ABOUT THIS TASK: For this exercise, write out only the lines of the entries below from the one with "You are a GUI" up to and including the one with "1280x611 pixels.", exactly as they are. Pictures stay out.

DATA LISTING:
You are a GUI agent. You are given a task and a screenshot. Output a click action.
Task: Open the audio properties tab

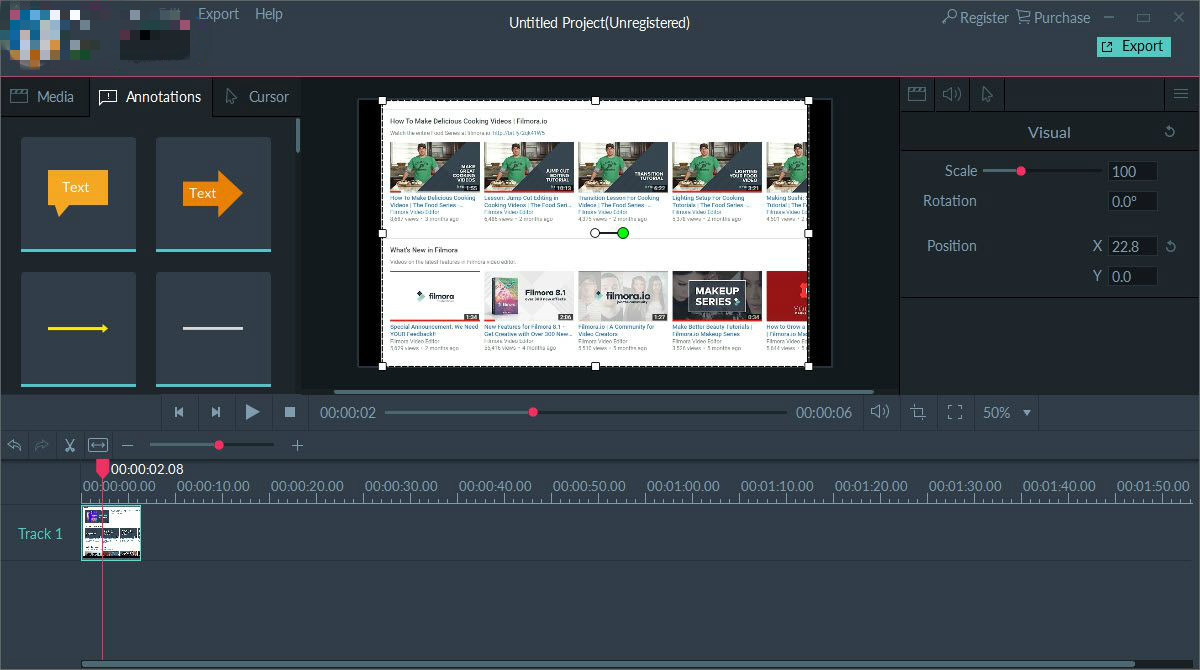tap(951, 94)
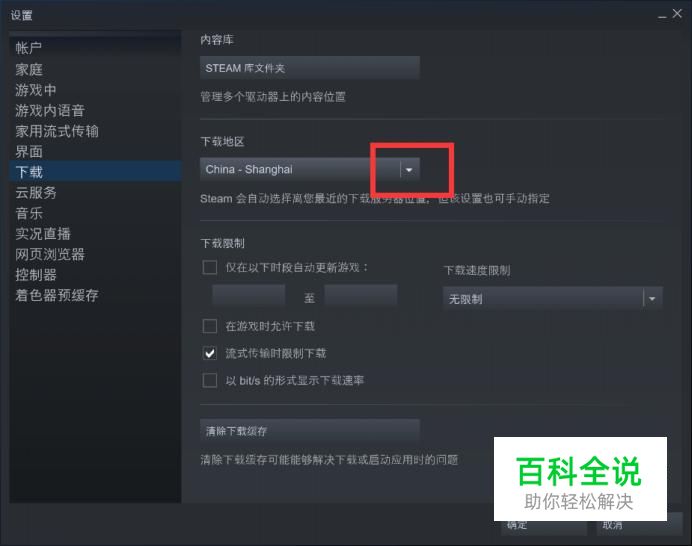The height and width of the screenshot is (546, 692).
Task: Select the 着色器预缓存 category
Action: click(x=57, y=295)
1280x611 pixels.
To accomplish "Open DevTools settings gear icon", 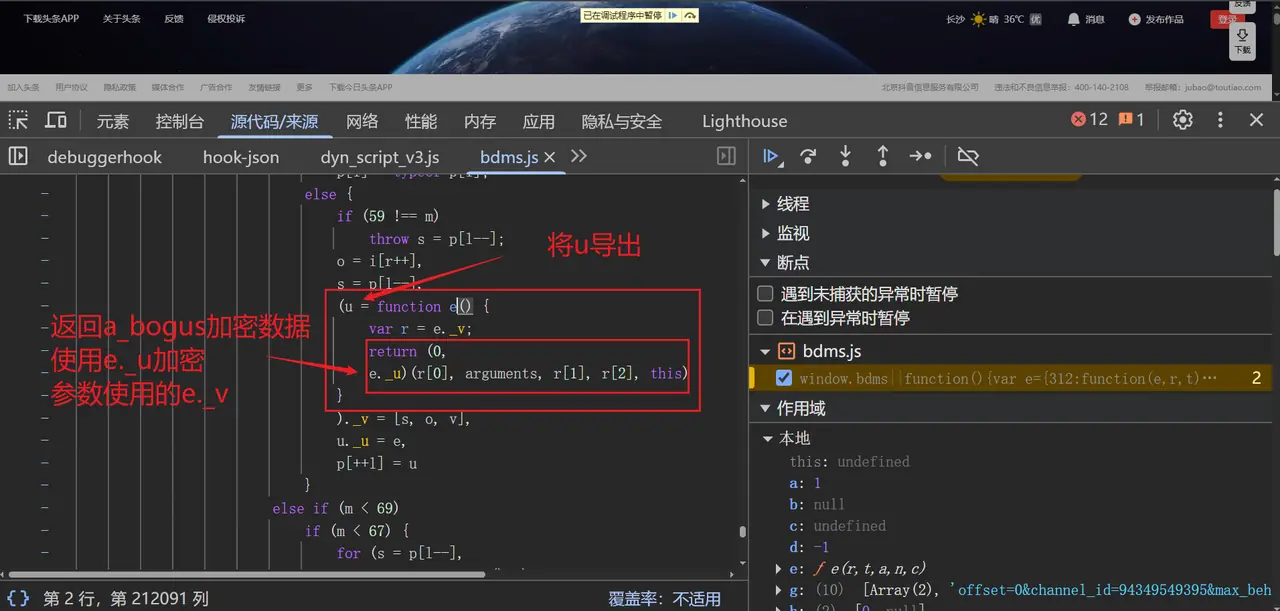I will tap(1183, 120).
==
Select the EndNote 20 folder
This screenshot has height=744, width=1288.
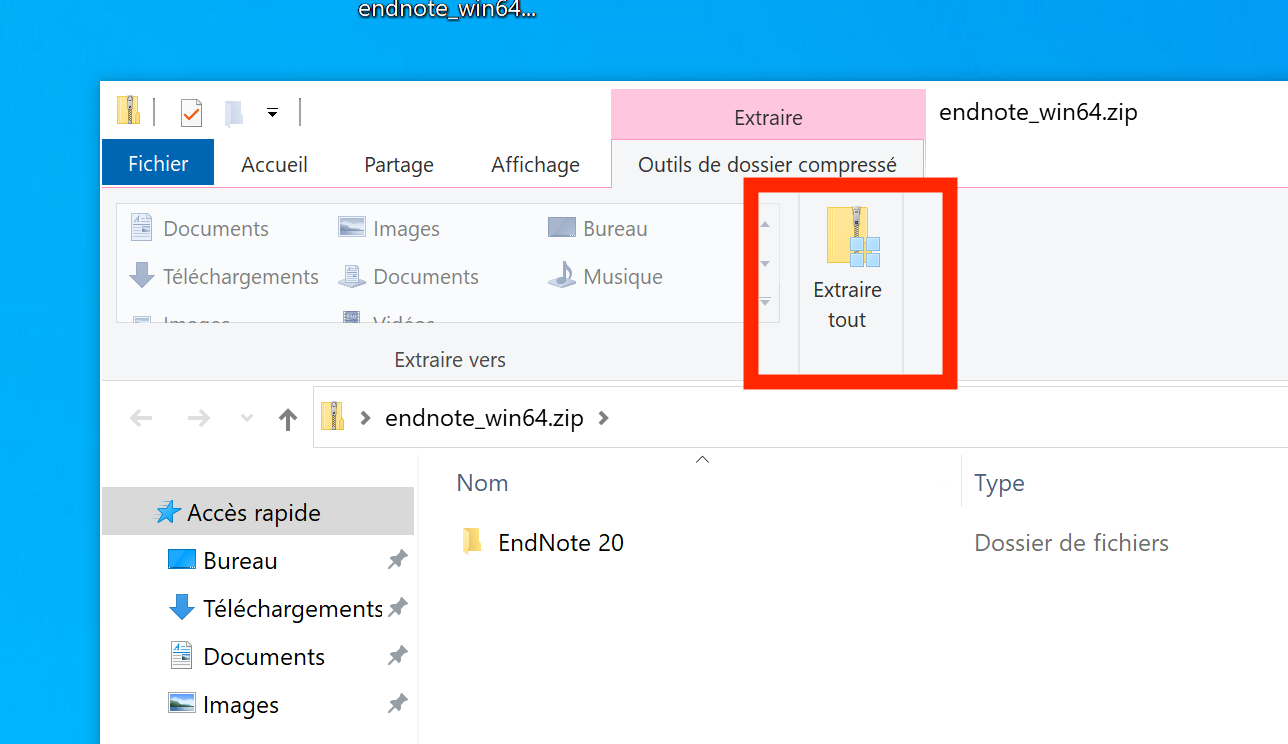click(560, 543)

TASK OUTPUT:
You are a GUI agent. You are given a task and a screenshot. Output a click action.
Task: Open the audio properties tab

tap(951, 94)
The height and width of the screenshot is (546, 692).
Task: Select the 着色器预缓存 category
Action: click(x=57, y=295)
1280x611 pixels.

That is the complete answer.